Of the entries below, return exactly those lines that fall between the one containing "09月14日 西甲 马德里竞技VS比利亚雷亚尔 录像回放 (1669, 796)" and the one containing "世预赛直播 (1565, 75)", the two end lines included.

• **MATERIAL PROVIDED**
····················

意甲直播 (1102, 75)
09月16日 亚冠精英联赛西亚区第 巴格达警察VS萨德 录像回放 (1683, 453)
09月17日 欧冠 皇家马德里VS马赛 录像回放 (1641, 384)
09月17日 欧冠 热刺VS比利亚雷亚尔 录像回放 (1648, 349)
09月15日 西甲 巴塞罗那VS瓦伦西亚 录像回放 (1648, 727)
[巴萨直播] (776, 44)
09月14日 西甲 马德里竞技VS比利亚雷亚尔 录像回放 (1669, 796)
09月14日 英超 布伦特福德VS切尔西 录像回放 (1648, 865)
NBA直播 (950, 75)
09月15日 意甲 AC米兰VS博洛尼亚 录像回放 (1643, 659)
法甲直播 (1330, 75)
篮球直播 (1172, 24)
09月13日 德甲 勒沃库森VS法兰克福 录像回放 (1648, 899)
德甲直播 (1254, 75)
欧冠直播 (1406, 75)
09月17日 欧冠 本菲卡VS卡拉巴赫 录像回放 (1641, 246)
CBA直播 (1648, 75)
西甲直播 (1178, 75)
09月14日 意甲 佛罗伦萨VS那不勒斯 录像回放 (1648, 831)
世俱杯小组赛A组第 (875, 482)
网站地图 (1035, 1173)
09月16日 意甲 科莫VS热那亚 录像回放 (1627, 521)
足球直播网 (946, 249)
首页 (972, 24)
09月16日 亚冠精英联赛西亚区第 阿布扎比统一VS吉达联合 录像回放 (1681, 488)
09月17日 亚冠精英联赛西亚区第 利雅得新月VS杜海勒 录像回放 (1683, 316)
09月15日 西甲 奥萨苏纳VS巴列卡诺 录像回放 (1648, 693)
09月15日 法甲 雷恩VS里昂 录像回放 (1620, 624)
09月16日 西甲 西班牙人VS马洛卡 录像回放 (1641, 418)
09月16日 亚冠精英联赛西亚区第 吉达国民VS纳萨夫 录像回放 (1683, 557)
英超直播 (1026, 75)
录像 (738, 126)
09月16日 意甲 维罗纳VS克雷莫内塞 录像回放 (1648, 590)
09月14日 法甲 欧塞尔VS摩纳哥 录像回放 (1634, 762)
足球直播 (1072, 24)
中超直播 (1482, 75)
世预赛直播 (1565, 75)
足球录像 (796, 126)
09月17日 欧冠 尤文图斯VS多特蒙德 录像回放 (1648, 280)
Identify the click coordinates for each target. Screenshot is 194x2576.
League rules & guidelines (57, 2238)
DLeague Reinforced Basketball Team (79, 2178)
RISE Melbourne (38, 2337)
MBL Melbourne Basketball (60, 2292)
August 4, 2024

····················

• **FINAL ANSWER**
09月14日 西甲 马德里竞技VS比利亚雷亚尔 录像回放 (1669, 796)
09月14日 英超 布伦特福德VS切尔西 录像回放 (1648, 865)
NBA直播 (950, 75)
09月15日 意甲 AC米兰VS博洛尼亚 录像回放 (1643, 659)
法甲直播 (1330, 75)
篮球直播 (1172, 24)
09月13日 德甲 勒沃库森VS法兰克福 录像回放 (1648, 899)
德甲直播 (1254, 75)
欧冠直播 (1406, 75)
09月17日 欧冠 本菲卡VS卡拉巴赫 录像回放 (1641, 246)
CBA直播 (1648, 75)
西甲直播 (1178, 75)
09月14日 意甲 佛罗伦萨VS那不勒斯 录像回放 (1648, 831)
世俱杯小组赛A组第 (875, 482)
网站地图 (1035, 1173)
09月16日 意甲 科莫VS热那亚 录像回放 (1627, 521)
足球直播网 (946, 249)
首页 (972, 24)
09月16日 亚冠精英联赛西亚区第 阿布扎比统一VS吉达联合 录像回放 (1681, 488)
09月17日 亚冠精英联赛西亚区第 利雅得新月VS杜海勒 录像回放 (1683, 316)
09月15日 西甲 奥萨苏纳VS巴列卡诺 录像回放 (1648, 693)
09月15日 法甲 雷恩VS里昂 录像回放 (1620, 624)
09月16日 西甲 西班牙人VS马洛卡 录像回放 (1641, 418)
09月16日 亚冠精英联赛西亚区第 吉达国民VS纳萨夫 录像回放 (1683, 557)
英超直播 (1026, 75)
录像 (738, 126)
09月16日 意甲 维罗纳VS克雷莫内塞 录像回放 (1648, 590)
09月14日 法甲 欧塞尔VS摩纳哥 录像回放 (1634, 762)
足球直播 (1072, 24)
中超直播 (1482, 75)
世预赛直播 (1565, 75)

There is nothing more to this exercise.